Although Québec has not followed its provincial counterparts, measures have been nonetheless put into place to assess the extent of real estate transactions carried out in the province of Québec. In fact, on October 1, 2020, the “Règlement sur le formulaire de présentation de la réquisition d’inscription d’un transfert immobilier” came into force, which made changes to the information requested when registering deeds of transfer at the Land Registry Office. More specifically, the applications for registration submitted from the Service en ligne de réquisition d’inscription (SLRI) must now include declarations regarding the residency status of parties to these transfers, whether they are residents or non-residents.
The adoption of the Regulation follows the amendments made to the Act Respecting Duties on Transfers of Immovables in June 2018. The new provisions of this Act notably enabled the Minister of Energy and Natural Resources (MERN) to collect information regarding the citizenship of transferors and transferees for the purposes of the development, by the Minister of Finance, of economic, fiscal, budgetary and financial policies in accordance with section 2 of the Act respecting the Ministère des Finances.
Here are some important elements of this new Regulation:
Section 2 of the Regulation sets out that in addition to the information required by section 2982 of the Civil code of Québec, the following declarations must be made, both be the transferor and the transferee:
In the case of a natural person:
- their citizenship
- their permanent resident status, if applicable, as defined in the Immigration and Refugee Protection Act
- the intention of the transferee to occupy the immovable or for it to be occupied by a member of their family as a main residence
In the case of a legal person:
- the state, province or territory in which it was constituted
- if it has completed at least one tax year, whether it is a resident or deemed resident of Canada within the meaning of the Income Tax Act for its first completed tax year before the date of the document evidencing the transfer
In the case of a trust or a partnership:
- the state, province of territory in which the contract establishing the trust or the partnership was constituted
- in the case of a general partnership, if at least half of its member are foreigners within the meaning of the Income Tax Act
- in the case of a limited partnership, if a general partner is a foreigner
- in the case of a trust, if it has completed at least one tax year, whether it is a resident or deemed resident of Canada within the meaning of the Income Tax for its first completed tax year before the date of the document evidencing the transfer
It should be noted that the notion of “sale” includes any assignment, sale with a right of redemption, sale by the creditor, sale under judicial authority and sale for non-payment of property taxes.

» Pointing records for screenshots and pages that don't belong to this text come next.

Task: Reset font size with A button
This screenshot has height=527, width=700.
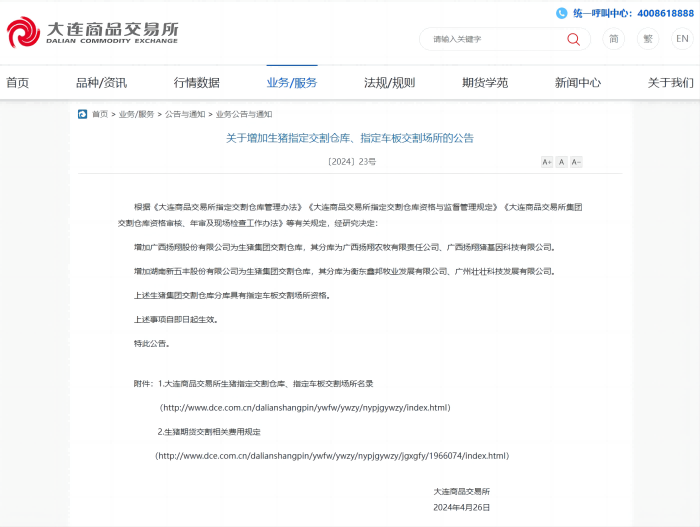Action: click(562, 162)
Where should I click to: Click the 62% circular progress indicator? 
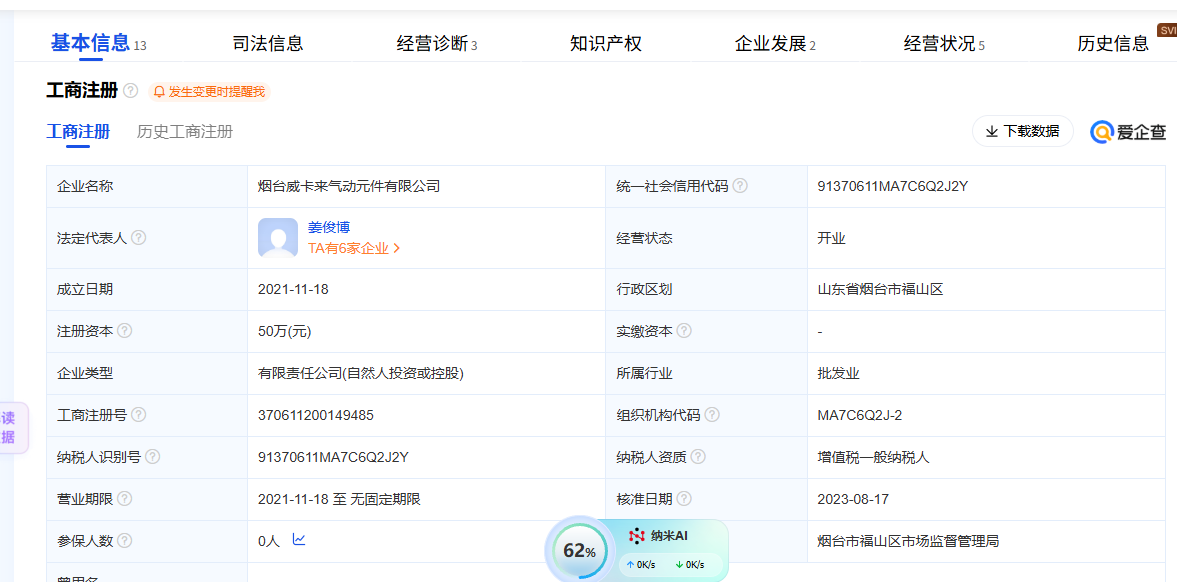pos(579,551)
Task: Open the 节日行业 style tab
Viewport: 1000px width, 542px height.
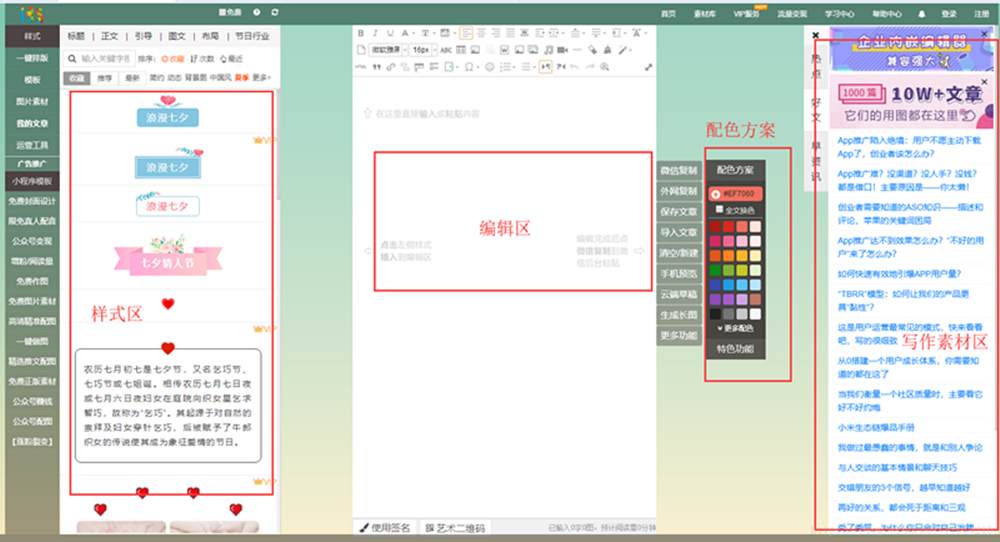Action: point(251,36)
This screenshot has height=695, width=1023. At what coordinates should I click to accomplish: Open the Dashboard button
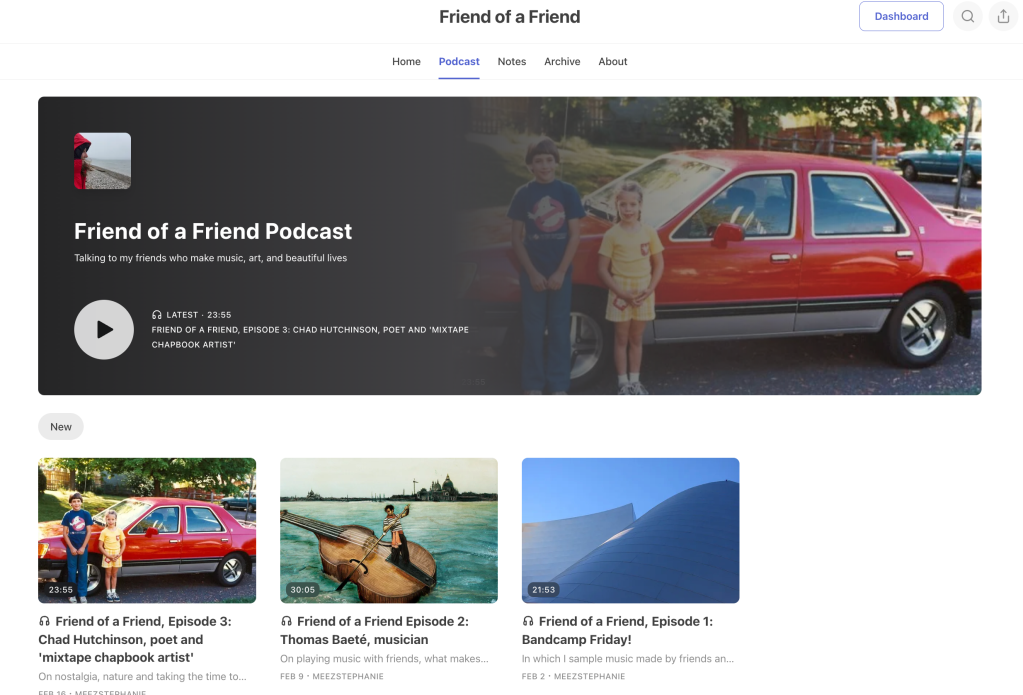coord(901,16)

Some exceptions provided by law
Section 3 of the Regulation sets out four (4) exceptions to the obligation to provide the information mentioned in Section 2. These exceptions only apply to a transferor acting for an owner as part of their functions. These exceptions are:
- for the one who acts as a trustee or liquidator of a succession for the one who acts in their quality of trustee or liquidator of a succession within the context of the exercise of a hypothecary right
- within the context of the forced execution of a judgment for the non-payment of property taxes
To facilitate the preparation of applications for registrations and obtaining the necessary information, the MERN has made available to legal professionals a declaration form for the transferor and the transferee, which contains all the information that must be registered through the SLRI .

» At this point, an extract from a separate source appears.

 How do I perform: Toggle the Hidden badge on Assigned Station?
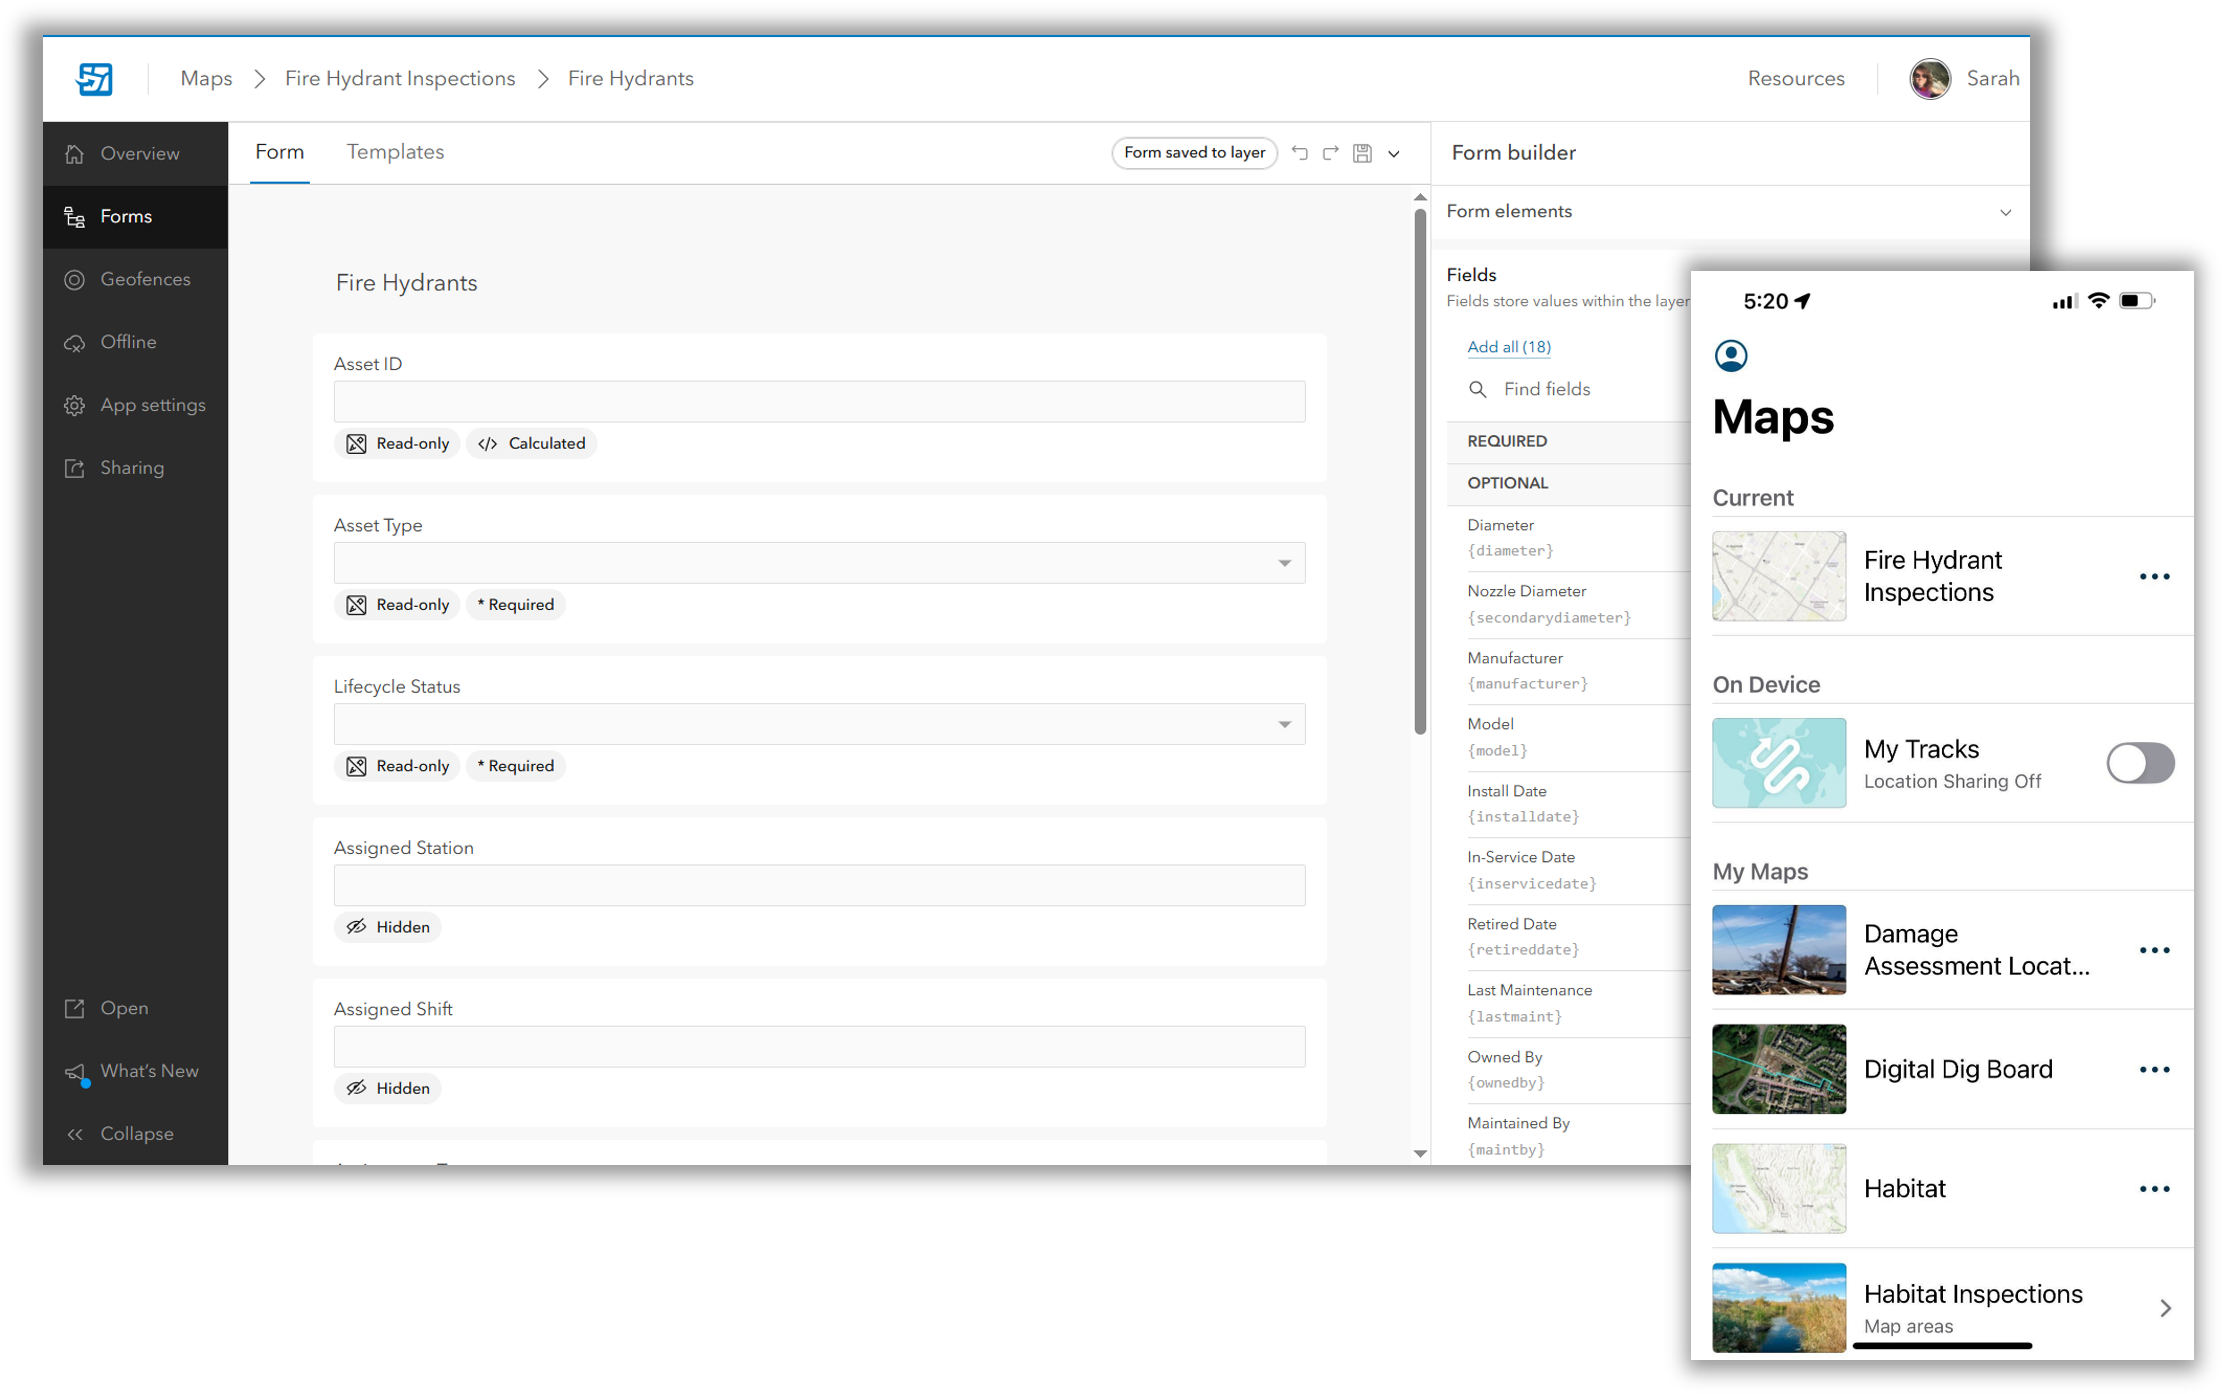387,926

It goes without saying that this Regulation is not without impact for the parties to a real estate transfer and their legal advisers. The application of the new provisions of this Regulation creates an additional burden on legal professionals when registering a deed of transfer. The new requirements related to the registration is these deeds could imply an increase in legal fees for the parties to a transfer, as it involves an increase in the work of jurists and other professionals involved, no only as regards to the registration process, but in determining the residency status of a legal person, which is not always an easy task.